Data standard for company registers – Open Corporates

Open Corporates is a project whose goal is to gather standardised data about every company in the world. The project’s database currently has data for 110,723,978 companies drawn from 118 company registers from across the world.

OpenCorporates has an interesting operating model. It is registered as a company (founded by people with a strong track record in the open data and transparency community) and it has a business model – which brings sustainability to the project. At the same time, the project is faithful to the transparency community’s principles of being open and sharing one’s work. In practice, this means that some advanced features of the website are available “free of charge to anyone legitimately working on a project that will contribute back to the open-data community [under share-alike terms], and for a fee [under our non-share-alike terms] for use in commercial or proprietary applications” (rephrased, source).

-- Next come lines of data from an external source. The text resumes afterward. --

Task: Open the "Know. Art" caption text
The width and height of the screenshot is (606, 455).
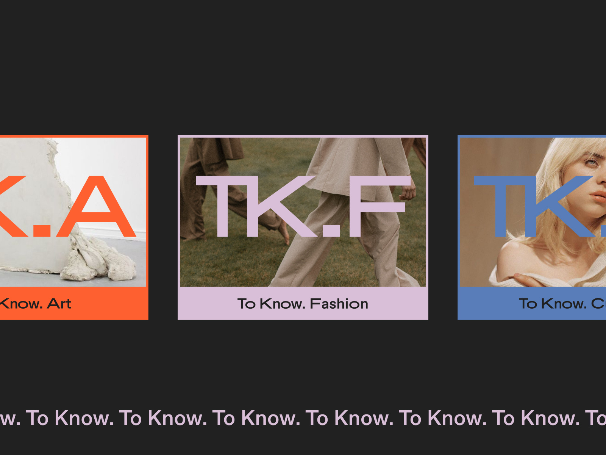Action: (x=35, y=304)
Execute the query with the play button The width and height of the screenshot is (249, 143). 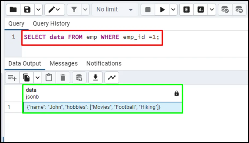(x=162, y=10)
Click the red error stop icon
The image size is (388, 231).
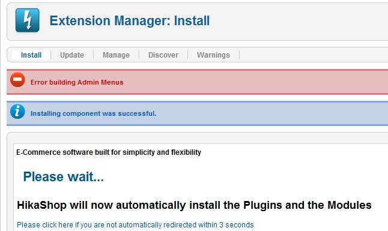[17, 80]
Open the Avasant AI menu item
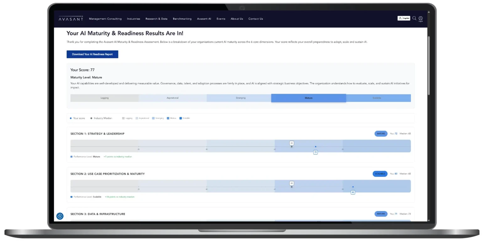Image resolution: width=482 pixels, height=245 pixels. coord(204,19)
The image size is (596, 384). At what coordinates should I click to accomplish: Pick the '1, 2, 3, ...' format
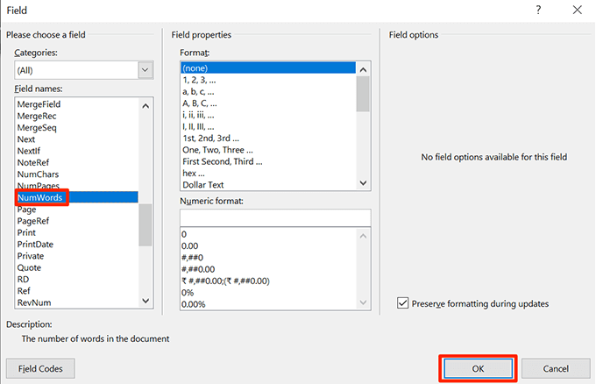click(206, 80)

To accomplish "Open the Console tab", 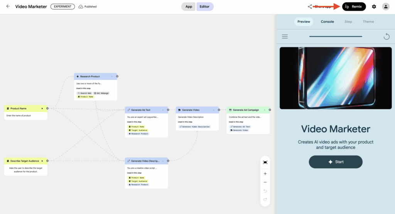I will pos(327,22).
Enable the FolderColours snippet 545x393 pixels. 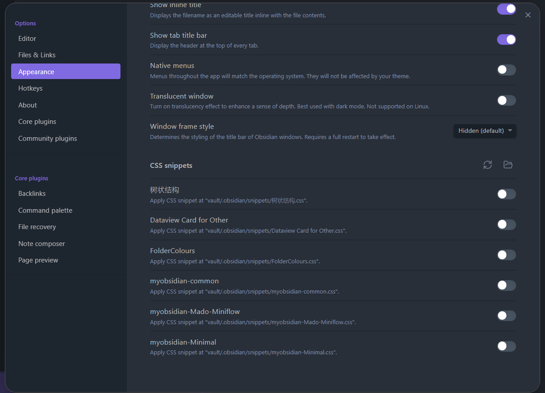coord(506,255)
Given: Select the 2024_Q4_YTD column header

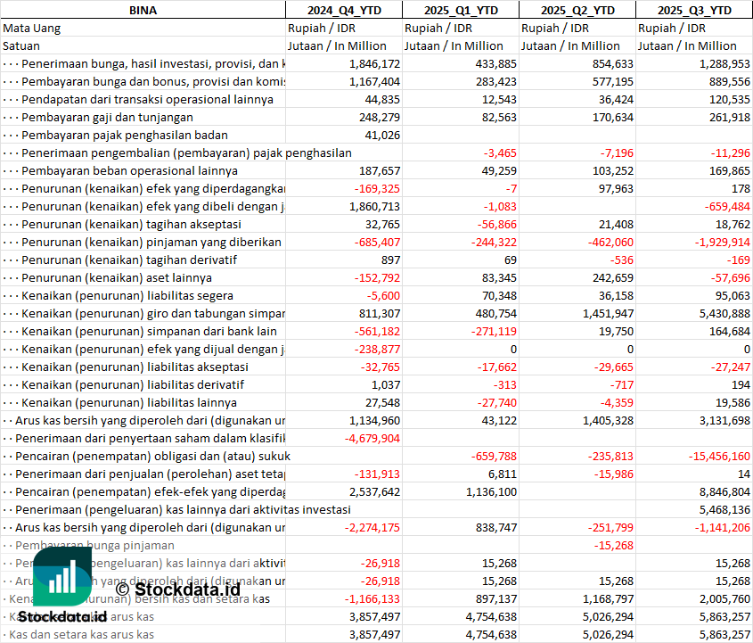Looking at the screenshot, I should [x=343, y=10].
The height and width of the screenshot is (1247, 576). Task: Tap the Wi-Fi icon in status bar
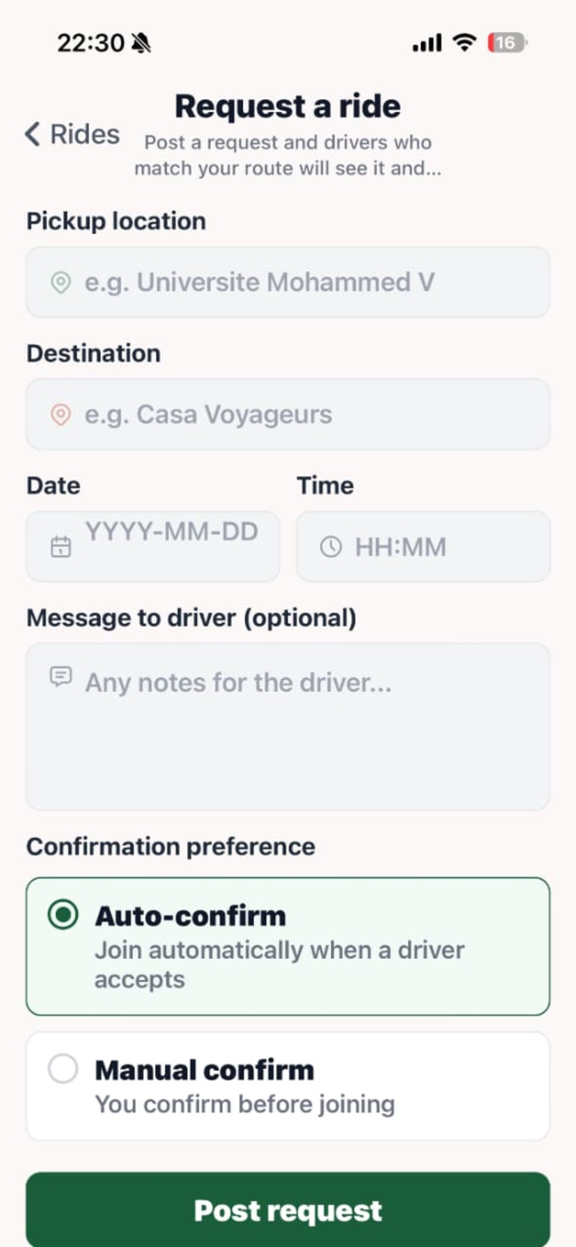point(464,43)
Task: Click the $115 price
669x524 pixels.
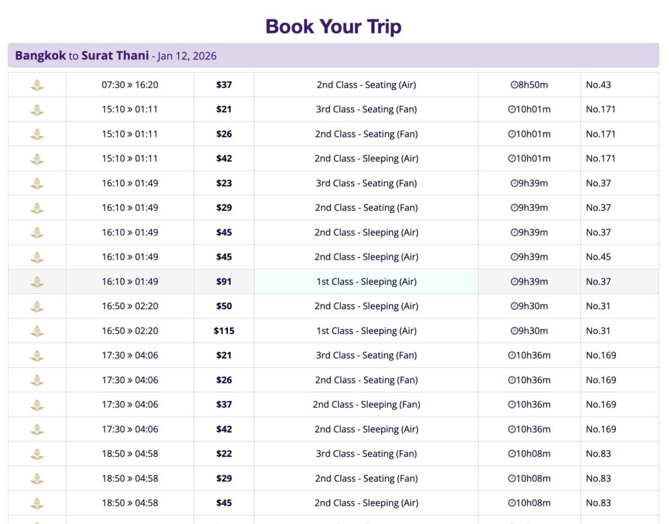Action: tap(224, 331)
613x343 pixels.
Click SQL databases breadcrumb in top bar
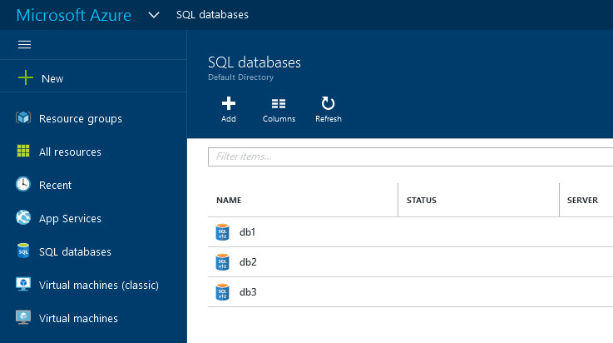tap(212, 15)
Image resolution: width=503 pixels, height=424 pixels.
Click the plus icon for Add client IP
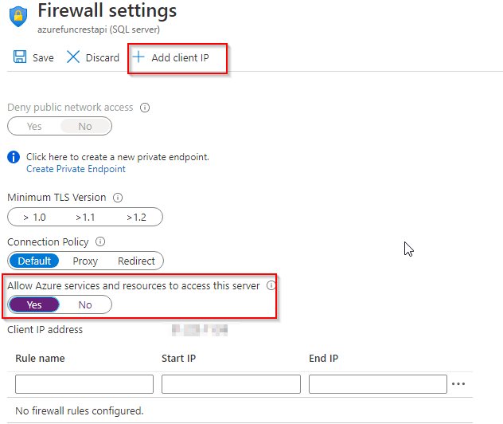(138, 57)
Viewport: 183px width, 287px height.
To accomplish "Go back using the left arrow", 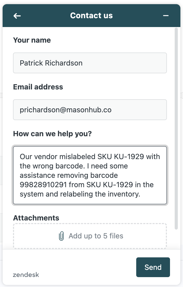I will point(17,16).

What kind of data is covered?

OpenCorporates data specification covers detailed company information:

  • Basic data, such as name, address or company type;
  • Company employees and directors;
  • Mandatory statutory filings ie. change of address, issuance of shares, annual accounts, etc.;
  • Licenses obtained;
  • Information on the company’s network: subsidiary companies, branches, etc.;
  • Information on who controls the company through share ownership, voting rights; right to appoint directors, right to appoint members, rights to share surplus assets, etc.

See the glossary and API reference for details.

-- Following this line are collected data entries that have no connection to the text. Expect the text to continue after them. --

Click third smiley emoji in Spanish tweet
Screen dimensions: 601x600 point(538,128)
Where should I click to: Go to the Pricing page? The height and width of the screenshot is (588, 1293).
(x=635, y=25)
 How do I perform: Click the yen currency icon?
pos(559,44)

Which tools can process OpenCorporates data?

While I assume that data from the  OpenCorporates database is widely used by advocates, I wasn’t able to  find any open civic tech products built on top of the database (apart from OC’s own tools). One interesting tool is the corporate network visualization map:

Map of the global Goldman Sachs corporate network assembled and visualized by Open Corporates —

Data bulks & APIs

OpenCorporates offers bulk data downloads in CSV and XLS for each company register (example). It also offers a versioned API including search capabilities for publishing data in both JSON and XML.

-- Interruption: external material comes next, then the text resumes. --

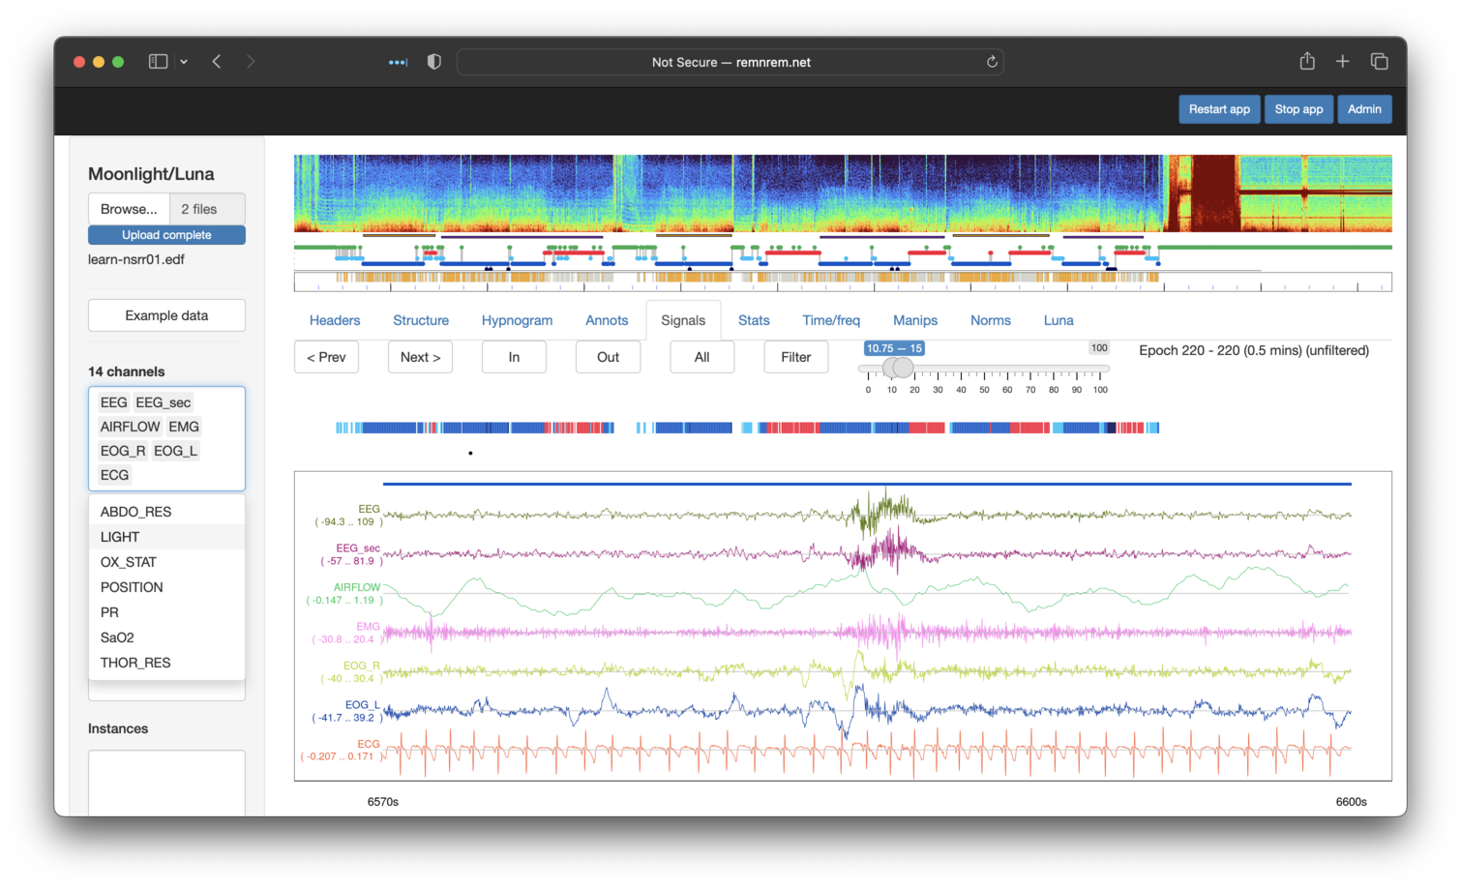Click the privacy shield icon
Viewport: 1461px width, 888px height.
433,62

What’s unique among the civic tech projects that I have seen, is that OpenCorporates offers an Open Refine reconciliation service API. “OpenRefine (formerly Google Refine) is a powerful tool for working with messy data: cleaning it; transforming it from one format into another; and extending it with web services and external data” – source. Reconciliation Service API means that you can easily connect the OpenCorporates database to Open Refine and use it while cleaning the companies’ data: Open Refine will suggest best matches for companies’ data that you are processing, allowing you to annotate messy company names with their unique OpenCorporates identifiers.

Data standard disclaimer

Up to now, I have been mentioning data specifications which, as most people would agree, fall into the open standards bucket. Here, however,  we have a slightly different situation. OpenCorporates has documented data schemas and their API reference, but they do not plan to open their specification for public collaboration. Because of this many people don’t consider it  a data standard. Neither do I but I still believe  that it’s the best available specification for reusing company data. It was developed with global reach in mind, so it’s not tied to any particular country. Practically speaking: if your government was to release company  data in a structured manner would  it be better if they used OpenCorporates’ spec or create their own? Thus, I recommend opening data by reusing OpenCorporates’ data specification (and optionally API), until we create better solutions in terms of governance.